Di mata Aqlan, Tanisha memang tak secantik perempuan lain. Ia begitu sederhana. Mungkin cantiknya gadis itu terlihat dari sikapnya yang cuek dan dingin pada laki-laki. 

"Nisha, Aqlan ini guru di pesantren ini. Dia juga guru di beberapa sekolah swasta."

Ucapan Sardan itu tak membuat Tanisha menjadi tertarik pada Aqlan. Di matanya, Aqlan hanya seorang laki-laki yang sialnya malah dijodohkan dengannya.

Pembicaraan pun melebar ke mana-mana. Sampai-sampai masa kecil keduanya pun diceritakan.

Menurut pembicaraan kedua orang tua masing-masing, Aqlan dan Tanisha sebenarnya sudah saling mengenal sejak usia 7 tahun. Namun, mereka berpisah karena Aqlan dan kedua orang tuanya sempat pindah jauh. Dulu, katanya mereka berdua adalah sahabat. 

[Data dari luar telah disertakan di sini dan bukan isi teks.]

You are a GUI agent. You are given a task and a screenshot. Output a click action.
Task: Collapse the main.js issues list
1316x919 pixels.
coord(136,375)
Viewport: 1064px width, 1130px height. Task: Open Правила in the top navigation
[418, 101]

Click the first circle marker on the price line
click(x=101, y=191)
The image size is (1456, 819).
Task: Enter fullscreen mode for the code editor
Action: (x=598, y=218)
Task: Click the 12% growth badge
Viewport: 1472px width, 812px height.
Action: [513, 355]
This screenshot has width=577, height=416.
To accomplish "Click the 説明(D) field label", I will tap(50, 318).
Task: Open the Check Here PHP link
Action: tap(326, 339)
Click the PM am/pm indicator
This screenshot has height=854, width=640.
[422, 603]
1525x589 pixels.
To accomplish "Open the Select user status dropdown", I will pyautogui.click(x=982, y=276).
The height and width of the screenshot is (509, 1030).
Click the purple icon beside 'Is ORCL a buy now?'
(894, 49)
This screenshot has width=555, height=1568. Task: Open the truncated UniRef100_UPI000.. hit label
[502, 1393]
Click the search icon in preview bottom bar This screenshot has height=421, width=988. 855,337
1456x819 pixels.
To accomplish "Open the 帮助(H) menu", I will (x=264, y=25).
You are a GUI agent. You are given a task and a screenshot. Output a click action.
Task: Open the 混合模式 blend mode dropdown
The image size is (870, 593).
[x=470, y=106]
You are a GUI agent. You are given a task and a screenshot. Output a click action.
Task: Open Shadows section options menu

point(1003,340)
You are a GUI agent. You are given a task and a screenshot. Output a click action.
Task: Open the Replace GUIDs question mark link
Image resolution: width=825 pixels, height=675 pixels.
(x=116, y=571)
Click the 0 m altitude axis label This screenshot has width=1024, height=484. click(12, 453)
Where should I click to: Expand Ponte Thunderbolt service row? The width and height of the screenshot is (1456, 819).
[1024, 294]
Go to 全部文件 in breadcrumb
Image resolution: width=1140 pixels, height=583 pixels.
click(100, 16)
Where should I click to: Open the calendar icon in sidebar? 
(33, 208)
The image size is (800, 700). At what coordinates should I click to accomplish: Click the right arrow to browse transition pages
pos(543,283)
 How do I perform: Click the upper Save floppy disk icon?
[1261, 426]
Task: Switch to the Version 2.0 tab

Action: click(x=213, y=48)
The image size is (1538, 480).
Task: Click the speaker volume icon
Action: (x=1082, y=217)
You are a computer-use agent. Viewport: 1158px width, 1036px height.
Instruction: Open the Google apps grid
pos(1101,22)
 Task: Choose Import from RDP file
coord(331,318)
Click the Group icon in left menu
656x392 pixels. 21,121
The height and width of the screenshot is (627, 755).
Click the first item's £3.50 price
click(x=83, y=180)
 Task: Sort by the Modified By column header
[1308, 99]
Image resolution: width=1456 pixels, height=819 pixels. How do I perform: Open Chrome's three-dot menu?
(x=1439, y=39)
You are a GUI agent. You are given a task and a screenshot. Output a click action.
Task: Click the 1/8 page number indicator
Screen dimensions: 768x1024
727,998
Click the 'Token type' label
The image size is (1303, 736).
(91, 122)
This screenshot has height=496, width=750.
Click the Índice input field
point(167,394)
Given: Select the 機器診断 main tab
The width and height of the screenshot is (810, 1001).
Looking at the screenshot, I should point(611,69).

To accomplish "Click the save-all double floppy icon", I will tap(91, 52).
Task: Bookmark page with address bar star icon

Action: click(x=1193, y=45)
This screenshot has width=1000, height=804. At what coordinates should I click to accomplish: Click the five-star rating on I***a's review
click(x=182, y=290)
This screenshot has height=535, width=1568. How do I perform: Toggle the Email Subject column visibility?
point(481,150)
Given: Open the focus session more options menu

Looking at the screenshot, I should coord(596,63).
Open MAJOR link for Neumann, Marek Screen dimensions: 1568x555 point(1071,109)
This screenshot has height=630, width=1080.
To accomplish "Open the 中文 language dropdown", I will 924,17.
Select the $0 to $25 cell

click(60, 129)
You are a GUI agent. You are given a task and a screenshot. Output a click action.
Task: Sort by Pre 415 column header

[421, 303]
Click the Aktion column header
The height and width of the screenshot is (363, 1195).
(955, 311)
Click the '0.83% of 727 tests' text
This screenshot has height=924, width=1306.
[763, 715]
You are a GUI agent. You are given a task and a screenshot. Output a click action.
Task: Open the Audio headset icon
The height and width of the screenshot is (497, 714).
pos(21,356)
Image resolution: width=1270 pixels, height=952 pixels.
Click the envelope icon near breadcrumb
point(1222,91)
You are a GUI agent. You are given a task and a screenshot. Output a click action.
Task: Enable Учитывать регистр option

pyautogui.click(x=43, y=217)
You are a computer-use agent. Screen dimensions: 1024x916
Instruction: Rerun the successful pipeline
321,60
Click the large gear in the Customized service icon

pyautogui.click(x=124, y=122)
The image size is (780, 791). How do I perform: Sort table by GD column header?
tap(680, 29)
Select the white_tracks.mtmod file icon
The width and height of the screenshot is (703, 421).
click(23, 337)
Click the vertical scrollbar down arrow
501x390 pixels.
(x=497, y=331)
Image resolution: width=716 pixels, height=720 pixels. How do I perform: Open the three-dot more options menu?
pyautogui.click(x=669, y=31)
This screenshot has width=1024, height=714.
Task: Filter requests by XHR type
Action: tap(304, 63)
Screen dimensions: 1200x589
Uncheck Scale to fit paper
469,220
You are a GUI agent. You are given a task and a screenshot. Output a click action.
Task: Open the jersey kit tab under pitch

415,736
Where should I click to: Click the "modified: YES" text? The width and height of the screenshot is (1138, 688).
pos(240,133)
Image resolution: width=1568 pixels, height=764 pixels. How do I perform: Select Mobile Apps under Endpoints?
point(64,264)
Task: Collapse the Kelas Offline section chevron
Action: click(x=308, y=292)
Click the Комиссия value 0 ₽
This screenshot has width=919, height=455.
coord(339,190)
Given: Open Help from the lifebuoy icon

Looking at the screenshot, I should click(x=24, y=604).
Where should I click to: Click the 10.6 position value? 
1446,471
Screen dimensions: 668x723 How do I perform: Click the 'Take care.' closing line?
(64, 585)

Namun, lagi-lagi topik itu tetap tak membuat Tanisha tertarik. Apa pedulinya ia yang bersahabat baik dengan Aqlan sewaktu kecil? Bahkan ingat saja ia tidak.

"Jadi, kamu mau, 'kan, dijodohkan dengan Tanisha?" tanya Sardan pada Aqlan.

Baru saja Aqlan hendak membuka suara, suara Tanisha mendahuluinya.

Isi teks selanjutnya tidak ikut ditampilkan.